REQUIREMENTS: Copy the items starting with the line containing "Click the Hol area value 7.45 mp" and going on through the line containing "pos(207,28)", requests included, and raise every coordinate in the answers by 62. Leave the pictures out.

[Page and screen pointing data]
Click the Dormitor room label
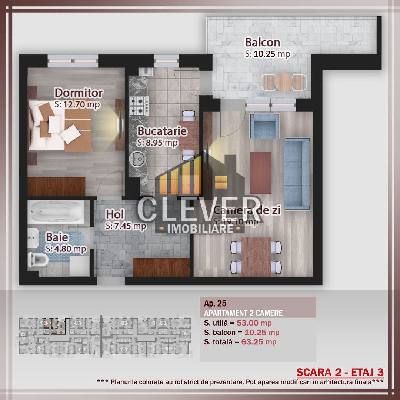[79, 93]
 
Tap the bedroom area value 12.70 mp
[77, 105]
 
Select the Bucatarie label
[162, 131]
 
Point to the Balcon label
[263, 42]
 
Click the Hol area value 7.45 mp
[126, 226]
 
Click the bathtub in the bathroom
[56, 212]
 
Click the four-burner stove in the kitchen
[139, 106]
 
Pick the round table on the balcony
[284, 83]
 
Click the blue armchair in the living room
[264, 126]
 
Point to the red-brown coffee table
[261, 173]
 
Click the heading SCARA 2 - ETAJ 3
[340, 372]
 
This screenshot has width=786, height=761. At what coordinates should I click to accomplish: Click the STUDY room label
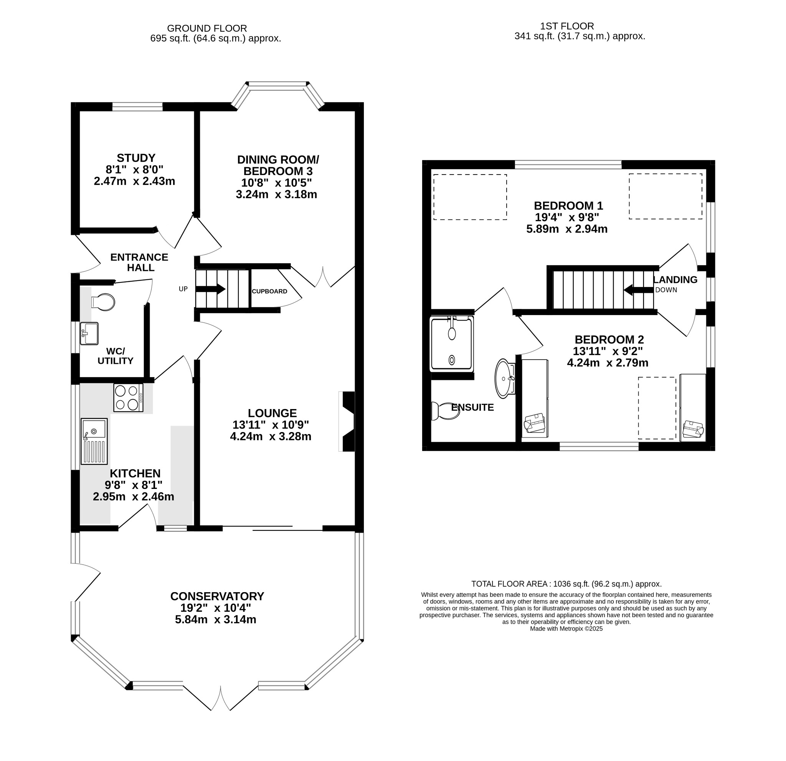pos(136,158)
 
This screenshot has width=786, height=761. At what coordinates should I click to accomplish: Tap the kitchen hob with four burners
pos(128,398)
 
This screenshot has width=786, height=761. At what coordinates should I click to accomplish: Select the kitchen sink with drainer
pos(94,441)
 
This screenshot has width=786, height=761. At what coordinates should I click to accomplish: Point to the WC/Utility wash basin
pos(89,333)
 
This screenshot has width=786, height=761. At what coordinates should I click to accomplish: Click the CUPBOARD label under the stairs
pos(269,292)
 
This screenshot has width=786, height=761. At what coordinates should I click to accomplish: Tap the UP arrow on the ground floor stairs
pos(210,289)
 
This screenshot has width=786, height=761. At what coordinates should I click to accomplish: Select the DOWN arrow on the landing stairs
pos(638,290)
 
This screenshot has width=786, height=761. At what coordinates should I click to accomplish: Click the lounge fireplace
pos(347,421)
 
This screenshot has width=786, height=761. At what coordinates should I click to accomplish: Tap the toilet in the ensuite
pos(446,411)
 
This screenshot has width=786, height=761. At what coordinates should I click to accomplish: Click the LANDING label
pos(675,280)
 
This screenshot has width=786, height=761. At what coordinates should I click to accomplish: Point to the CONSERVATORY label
pos(217,596)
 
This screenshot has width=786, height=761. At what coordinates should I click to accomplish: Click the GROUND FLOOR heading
pos(207,28)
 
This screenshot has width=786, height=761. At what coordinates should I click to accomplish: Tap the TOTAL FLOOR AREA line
pos(566,584)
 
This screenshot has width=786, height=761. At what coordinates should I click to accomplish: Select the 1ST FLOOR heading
pos(567,26)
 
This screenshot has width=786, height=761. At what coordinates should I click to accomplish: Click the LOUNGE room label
pos(272,413)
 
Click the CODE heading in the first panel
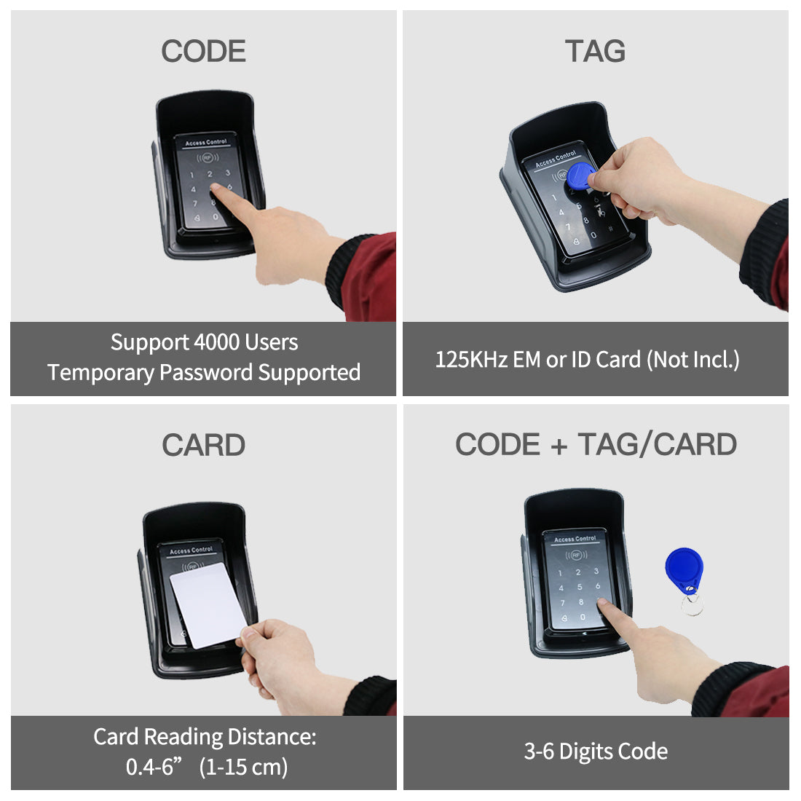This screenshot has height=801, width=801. pyautogui.click(x=203, y=52)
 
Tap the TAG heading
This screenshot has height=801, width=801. pyautogui.click(x=595, y=52)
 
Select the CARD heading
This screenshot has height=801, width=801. pyautogui.click(x=203, y=445)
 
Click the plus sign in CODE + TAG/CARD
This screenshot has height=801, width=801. pyautogui.click(x=559, y=446)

COMPLETED EXERCISE:
Click the Hol area value 7.45 mp
[188, 288]
 
Click the bathtub in the bathroom
[118, 274]
 
Click the four-burner stove in the kitchen
[201, 168]
 
Pick the round table on the balcony
[346, 145]
 
Click the blue armchair in the living room
[326, 188]
 
Point to the red-brown coffee table
[323, 235]
 
Click the heading SCARA 2 - ETAJ 3
[402, 434]
 
This screenshot has width=786, height=761. At what coordinates should I click to accomplish: Click the STUDY room label
pos(198,220)
 
This screenshot has width=786, height=761. At what coordinates should I click to accomplish: Tap the kitchen hob with four burners
pos(190,460)
 
This screenshot has width=786, height=761. At what coordinates should I click to accomplish: Select the kitchen sink with drainer
pos(156,503)
 
This screenshot has width=786, height=761. At what coordinates should I click to accomplish: Point to the WC/Utility wash basin
pos(151,395)
 
This screenshot has width=786, height=761. At what coordinates should I click to accomplish: Click the CUPBOARD label under the stairs
pos(331,354)
 
This screenshot has width=786, height=761. At what coordinates should I click to accomplish: Tap the UP arrow on the ground floor stairs
pos(272,351)
 
This screenshot has width=786, height=761. At what coordinates should I click to accomplish: Select the DOWN arrow on the landing stairs
pos(700,352)
 
This screenshot has width=786, height=761. At what coordinates should I click to accomplish: Click the lounge fireplace
pos(409,483)
 
This screenshot has width=786, height=761. At what coordinates should I click to accomplish: Tap the toilet in the ensuite
pos(508,473)
 
This screenshot has width=786, height=761. At what coordinates should I click to accomplish: Click the LANDING label
pos(737,342)
 
This screenshot has width=786, height=761. At what coordinates should I click to accomplish: Point to the CONSERVATORY label
pos(279,658)
 
This screenshot has width=786, height=761. At what coordinates should I click to accomplish: Click the GROUND FLOOR heading
pos(269,90)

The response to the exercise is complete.